So that's my question. Would the foam 'rail wrap', or even a rolled up glove or hat, be sufficient padding to minimize the affect on the point of impact?

Just curious as rifle season is opening here in a little over a week and a half.
 
I wouldn't think it's going to make too much of a difference...I'd just want some sort of padding on there so that it wasn't going to make any noise when I got my gun up and rested. I don't think most of the shots you're going to take are long enough for that to matter. I have been wrong once before...
 
You don't want to rest your bare barrel on anything when making a medium to long shot. It will move the barrel enough to deflect the shot high. How high depends on the weight on the barrel and the length of the shot.
Always make sure the forearm of the gun is doing the resting.
 
You don't want to rest your bare barrel on anything when making a medium to long shot. It will move the barrel enough to deflect the shot high. How high depends on the weight on the barrel and the length of the shot.
Always make sure the forearm of the gun is doing the resting.
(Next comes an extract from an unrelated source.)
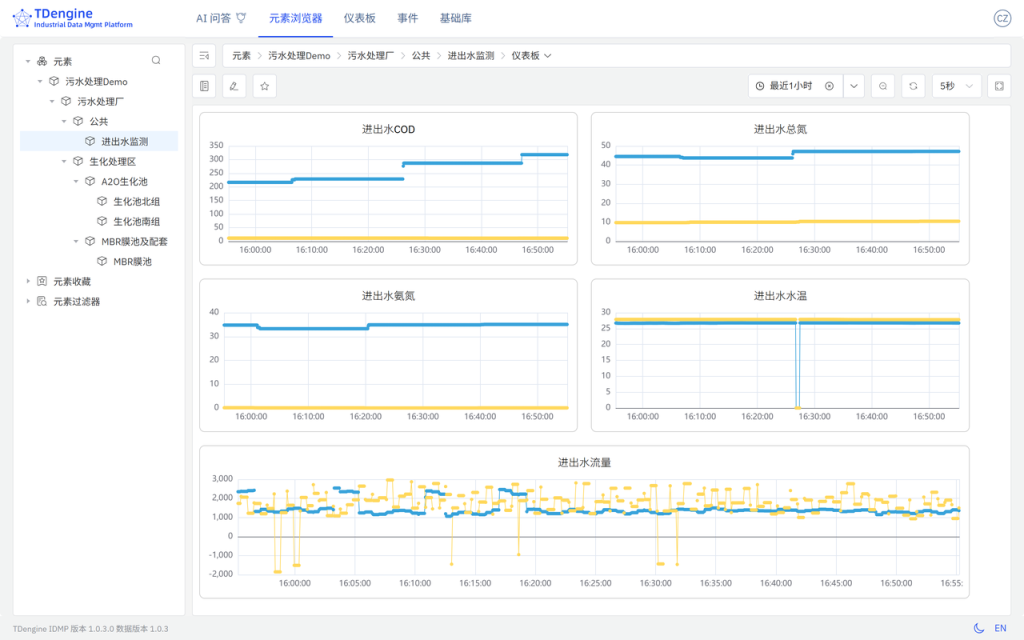Click the CZ user avatar at top right

point(1004,17)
The rifle would actually be resting on top of the (slightly) padded sling on top of the rail. I'm always careful that the barrel isn't touching anything when I shoot.
 
The amount of padding under the forearm of the rifle will not make a lick of change in point of impact. We use enough padding so the rifle does not scratch under recoil not much more. However I have shot out of some way over padded rails without a problem from ranges from 40 to 400 yards. If there was a missed shot it was user error not a cushion problem.
 
Sand bags, padded rail, unpadded rail, shooting sticks...doesn't seem to matter for me, but as others said, don't rest the barrel itself on anything.
 
I was simply curious. As I stated in my original post, I've never actually shot my rifle from a treestand, so I don't know if there would be any affect on the POI.
 
I cant speak to centerfire rifles BUT I do a shoot a slightly higher POI with my muzzleloader off my shooting bar on my ladder stand. Its padded but I think its the bounce from the bar mixed with the slow recoil of the gun. For me its repeatable-
 
i bring a Primos trigger stick monopod into my stands that dont have rails. Rest your stock not your barrel on the rail and you wont have a POI shift
 
I have killed a lot of deer from a climber and from ladder stands that had the foam insulation wrapped with camo duct tape. I have rested my rifle on this insulation many times and have not missed-that I recall. I don't see why resting the forearm on anything would cause an issue as it rests on something every time you shoot it.
 
Yeah, the metal stands we have wrap up nicely with 3/4" pipe insullation. We get the pre-sticky stuff from Wal-mart, attach to the salient resting and comfortpoints, then wrap in duct tape. A tight wrap and it is "padded" about like a punching bag. In other words, it is still, but has some give to it, but not much.

The padding alleviates the "clinks" associated with hitting the metal (if it was uncovered) by other hard objects like barrels, stocks, binoculars, spotting scopes (don't ask), and so on.

We put it on the arm rests and the back rails to add some size volume and padding for comfort.